Stock futures were mixed Friday after the three main U.S. blue chip indexes all hit record highs in the previous session. Investors will be tuned to developments in U.S.-China trade talks and an expected phone call between President Donald Trump and his Chinese counterpart Xi Jinping.
These stocks were poised to make moves Friday:
Intel was falling 2.9% in premarket trading after rising 23% on Thursday to $30.57, a 52-week high, following Nvidia's purchase of $5 billion in the chip maker's stock. Intel's gain Thursday was its largest percentage increase since Oct. 29, 1987, when it rose more than 26%, according to Dow Jones Market Data.
Nvidia declined 0.4%. It closed up 3.5% on Thursday at $176.24 and snapped a three-session losing streak. Shares of the leading maker of artificial-intelligence chips have risen 31% this year.

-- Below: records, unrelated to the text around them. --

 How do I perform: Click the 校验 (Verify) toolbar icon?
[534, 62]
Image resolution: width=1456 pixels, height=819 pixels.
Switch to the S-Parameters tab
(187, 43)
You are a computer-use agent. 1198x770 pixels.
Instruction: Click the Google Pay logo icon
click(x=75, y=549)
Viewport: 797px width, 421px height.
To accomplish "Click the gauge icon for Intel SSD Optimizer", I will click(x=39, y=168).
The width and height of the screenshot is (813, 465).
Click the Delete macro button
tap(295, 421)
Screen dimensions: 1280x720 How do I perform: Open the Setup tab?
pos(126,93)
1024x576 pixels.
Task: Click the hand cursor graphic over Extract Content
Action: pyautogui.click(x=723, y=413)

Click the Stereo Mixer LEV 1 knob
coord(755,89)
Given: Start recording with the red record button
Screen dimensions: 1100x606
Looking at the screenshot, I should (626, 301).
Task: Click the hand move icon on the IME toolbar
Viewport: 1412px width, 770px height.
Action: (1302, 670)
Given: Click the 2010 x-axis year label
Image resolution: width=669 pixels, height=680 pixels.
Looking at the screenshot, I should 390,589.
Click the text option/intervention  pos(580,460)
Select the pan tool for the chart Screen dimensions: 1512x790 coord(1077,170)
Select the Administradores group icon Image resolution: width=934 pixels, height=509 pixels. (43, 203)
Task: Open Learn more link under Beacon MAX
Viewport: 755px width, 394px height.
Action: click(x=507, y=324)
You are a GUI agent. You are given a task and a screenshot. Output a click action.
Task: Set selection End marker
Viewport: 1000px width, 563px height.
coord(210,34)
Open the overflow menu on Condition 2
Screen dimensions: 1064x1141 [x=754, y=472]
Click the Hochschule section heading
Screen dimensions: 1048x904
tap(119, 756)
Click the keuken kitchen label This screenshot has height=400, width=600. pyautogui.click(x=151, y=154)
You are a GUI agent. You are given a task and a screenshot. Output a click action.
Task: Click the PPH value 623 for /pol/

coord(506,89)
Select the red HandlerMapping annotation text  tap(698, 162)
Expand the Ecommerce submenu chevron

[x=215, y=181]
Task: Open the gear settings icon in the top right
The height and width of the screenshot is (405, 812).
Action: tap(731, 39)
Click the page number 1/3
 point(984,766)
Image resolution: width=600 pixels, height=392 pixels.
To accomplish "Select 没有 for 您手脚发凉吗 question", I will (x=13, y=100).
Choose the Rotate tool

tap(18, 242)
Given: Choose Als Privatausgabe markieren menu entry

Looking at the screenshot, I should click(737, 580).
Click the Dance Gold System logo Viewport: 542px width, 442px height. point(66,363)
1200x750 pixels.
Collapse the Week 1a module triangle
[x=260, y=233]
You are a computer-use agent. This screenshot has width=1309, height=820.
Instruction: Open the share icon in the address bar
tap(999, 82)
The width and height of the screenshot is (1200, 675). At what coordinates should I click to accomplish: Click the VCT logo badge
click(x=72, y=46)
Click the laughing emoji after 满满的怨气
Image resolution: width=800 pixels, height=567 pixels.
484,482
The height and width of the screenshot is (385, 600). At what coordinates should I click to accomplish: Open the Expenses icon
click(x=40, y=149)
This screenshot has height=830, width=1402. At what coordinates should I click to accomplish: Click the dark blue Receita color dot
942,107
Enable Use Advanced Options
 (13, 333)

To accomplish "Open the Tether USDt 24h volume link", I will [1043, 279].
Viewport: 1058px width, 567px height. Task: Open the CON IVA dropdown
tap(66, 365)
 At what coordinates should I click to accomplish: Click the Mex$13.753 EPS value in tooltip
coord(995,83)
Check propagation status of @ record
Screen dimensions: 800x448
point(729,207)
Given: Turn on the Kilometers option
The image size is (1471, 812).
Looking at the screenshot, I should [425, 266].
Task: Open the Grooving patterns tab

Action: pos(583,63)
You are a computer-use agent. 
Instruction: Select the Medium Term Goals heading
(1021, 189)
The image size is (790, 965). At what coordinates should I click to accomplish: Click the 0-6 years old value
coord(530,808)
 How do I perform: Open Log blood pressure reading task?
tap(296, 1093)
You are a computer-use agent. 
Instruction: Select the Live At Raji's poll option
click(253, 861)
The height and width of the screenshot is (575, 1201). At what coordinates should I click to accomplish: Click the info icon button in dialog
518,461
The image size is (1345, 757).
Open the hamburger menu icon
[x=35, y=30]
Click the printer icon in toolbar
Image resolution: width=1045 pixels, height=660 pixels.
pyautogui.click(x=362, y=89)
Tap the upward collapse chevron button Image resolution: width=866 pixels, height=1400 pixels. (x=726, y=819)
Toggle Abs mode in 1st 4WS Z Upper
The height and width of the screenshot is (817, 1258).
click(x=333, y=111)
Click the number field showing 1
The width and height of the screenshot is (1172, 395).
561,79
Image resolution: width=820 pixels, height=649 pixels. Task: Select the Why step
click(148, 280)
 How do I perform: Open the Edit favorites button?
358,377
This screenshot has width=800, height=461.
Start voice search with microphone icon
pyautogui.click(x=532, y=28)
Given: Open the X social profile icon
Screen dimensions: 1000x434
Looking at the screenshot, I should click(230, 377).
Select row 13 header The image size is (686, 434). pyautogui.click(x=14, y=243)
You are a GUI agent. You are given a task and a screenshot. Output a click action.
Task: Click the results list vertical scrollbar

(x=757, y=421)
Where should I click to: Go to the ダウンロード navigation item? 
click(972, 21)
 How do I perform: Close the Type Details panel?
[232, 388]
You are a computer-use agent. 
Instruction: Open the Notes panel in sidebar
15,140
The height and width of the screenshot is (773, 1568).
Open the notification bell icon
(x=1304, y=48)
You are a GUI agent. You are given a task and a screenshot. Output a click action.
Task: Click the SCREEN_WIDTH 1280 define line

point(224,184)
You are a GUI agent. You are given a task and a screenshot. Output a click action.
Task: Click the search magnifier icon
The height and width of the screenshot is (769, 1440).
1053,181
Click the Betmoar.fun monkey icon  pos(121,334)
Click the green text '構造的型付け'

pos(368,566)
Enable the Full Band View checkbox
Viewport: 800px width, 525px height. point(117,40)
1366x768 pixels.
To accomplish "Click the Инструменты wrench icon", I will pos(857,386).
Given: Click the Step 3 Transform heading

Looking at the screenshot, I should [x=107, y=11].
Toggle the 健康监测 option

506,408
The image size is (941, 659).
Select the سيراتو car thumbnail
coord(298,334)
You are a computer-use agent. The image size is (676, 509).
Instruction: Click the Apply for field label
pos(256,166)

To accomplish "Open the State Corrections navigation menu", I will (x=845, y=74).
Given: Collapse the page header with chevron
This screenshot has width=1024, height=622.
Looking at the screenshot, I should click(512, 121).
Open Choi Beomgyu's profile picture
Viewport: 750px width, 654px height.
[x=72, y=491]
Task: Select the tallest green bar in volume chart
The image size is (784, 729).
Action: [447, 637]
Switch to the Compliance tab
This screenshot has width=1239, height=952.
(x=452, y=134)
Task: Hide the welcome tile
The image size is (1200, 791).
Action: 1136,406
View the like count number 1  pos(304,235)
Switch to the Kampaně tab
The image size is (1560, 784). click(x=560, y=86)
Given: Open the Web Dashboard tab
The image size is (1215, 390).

Micron Technology was down 0.7% ahead of the start of trading on Wall Street after the memory chip maker rose 5.6% on Thursday and set a record high of $168.89. Micron extended its winning streak to 12 consecutive sessions, its longest streak on record, according to Dow Jones Market Data. Micron has gained 43% over the span.
FedEx jumped 5% after the logistics giant reported fiscal first-quarter adjusted earnings of $3.83 a share, topping analysts' estimates of $3.62, while revenue of $22.2 billion also beat Wall Street forecasts. Domestic package volumes rose 5%, FedEx said, while domestic package revenue grew 8% from a year earlier. The company said it expects fiscal 2026 revenue growth of between 4% and 6% versus analysts' estimates of 1%, and adjusted earnings of between $17.20 and $19 a share, compared with Wall Street projections of $18.36. Shares of rival $United Parcel Service(UPS)$ rose 1.4% in premarket trading.
Home builder Lennar was down 2.9% in premarket trading after posting fiscal third-quarter earnings that missed analysts' forecasts. Lennar earned $2.29 a share in the period, or $2 excluding mark-to-market gains on technology investments, on revenue of $8.8 billion. Analysts had expected earnings of $2.10 on revenue of just under $9 billion. Lennar's gross margin, a closely watched metric at a time when home builders are cutting prices and offering buyer incentives to sell homes, was 17.5%, shy of consensus estimates that called for 17.8%.
Electric-vehicle maker Tesla was rising 1%. The stock ended Thursday's session down 2.1%, putting an end to a winning streak of seven trading days. Coming into Friday trading, Tesla shares have gained nearly 25% this month, or 5.3% this week, boosted by a report the company settled a California lawsuit over its driver assistance technology, CEO Elon Musk buying shares for the first time since 2020, and an interest-rate cut.
Netskope, Inc. , the AI cybersecurity-software company, rose 2.7% in the premarket session to $23.09 after opening at $23 a share in the stock's trading debut Thursday and closing at $22.49, up 18% from the initial public offering price of $19.